Maka dari itu diperlukannya sebuah lembaga yang mengatur dan melindungi keamanan teknologi di Indonesia. Kominfo adalah lebaga di Indonesia yang melaksanakan tugas tersebut. Namun sekarang Kominfo sendiri telah menjadi tempat politik, dimana penempatan menteri sebagai politik balas budi. Ini merupakan salah satu kerusakan pemerintahan di Indonesia.

Pemerintahan Indonesia mungkin terlihat baik-baik saja dimata dunia, namun sekarang banyak masyarakat mengetahui betapa rusaknya tubuh pemerintahan di Indonesia. Sebagai negara hukum ini sangat bertentangan tentunya, dimana mereka tidak malu dengan apa yang telah mereka lakukan dan tidak peduli dengan dampaknya bagi masyarakat kecil. “lancip kebawah dan tumpul keatas” itu lah gambaran negara hukum Indonesia sekarang ini. Dimana letak “Keadilan bagi seluruh rakyat Indonesia”? Lalu bisakah kita mengalahkannya dengan teknologi itu sendiri?

Budaya malu merupakan nilai tradisi yang dikembangkan masyarakat untuk mengatur hubungan interaksi di antara anggota keluarga dan masyarakat secara keseluruhan. Budaya malu diperlukan di masyarakat agar mereka dapat menahan diri dari tindakan yang melanggar norma-norma. Malu sendiri muncul ketika kita melakukan Malu adalah salah satu bentuk emosi manusia.
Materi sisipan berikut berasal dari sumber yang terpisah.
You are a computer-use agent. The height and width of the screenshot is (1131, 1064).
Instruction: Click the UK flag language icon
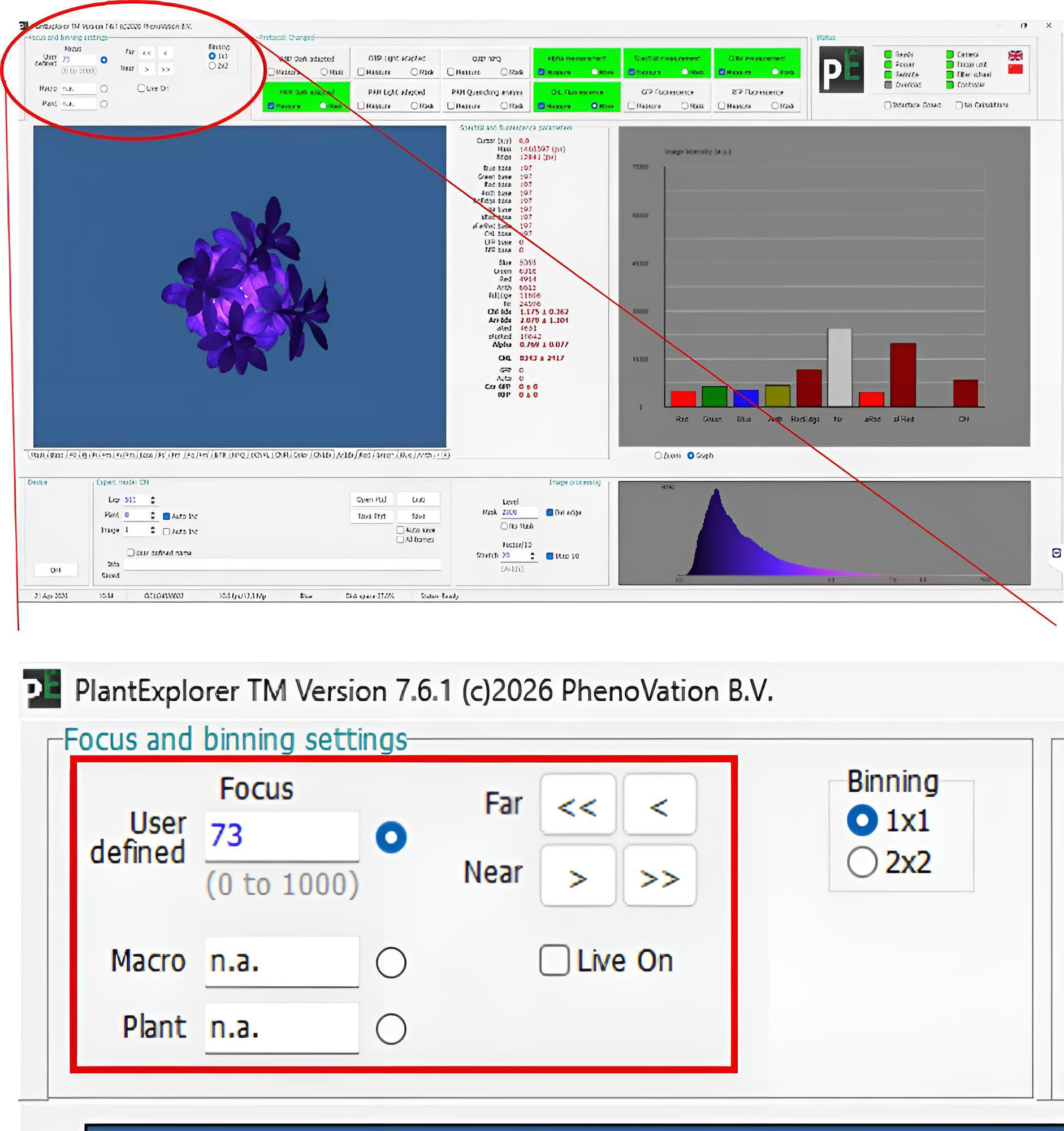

Malu memiliki arti beragam, yaitu sebuah emosi, pengertian, pernyataan, atau kondisi yang dialami manusia akibat sebuah tindakan yang dilakukan sebelumnya, dan kemudian ingin menutupinya.

Korea Selatan telah lama mengadopsi ajaran konfusianisme dari China yang dikembangkan oleh Dinasti Song dan Dinasti Ming, yang kemudian diteruskan dan ditinggalkan dalam jejak sejarah era Kerajaan Goryeo, Baekje, Silla, hingga Joseon. Sampai akhirnya, ajaran tentang etika, tata krama, kehormatan, keberanian, integritas dan kebajikan ini mengakar menjadi salah satu prinsip bermasyarakat rakyat Korea dan melahirkan budaya malu (shame culture atau guilty culture)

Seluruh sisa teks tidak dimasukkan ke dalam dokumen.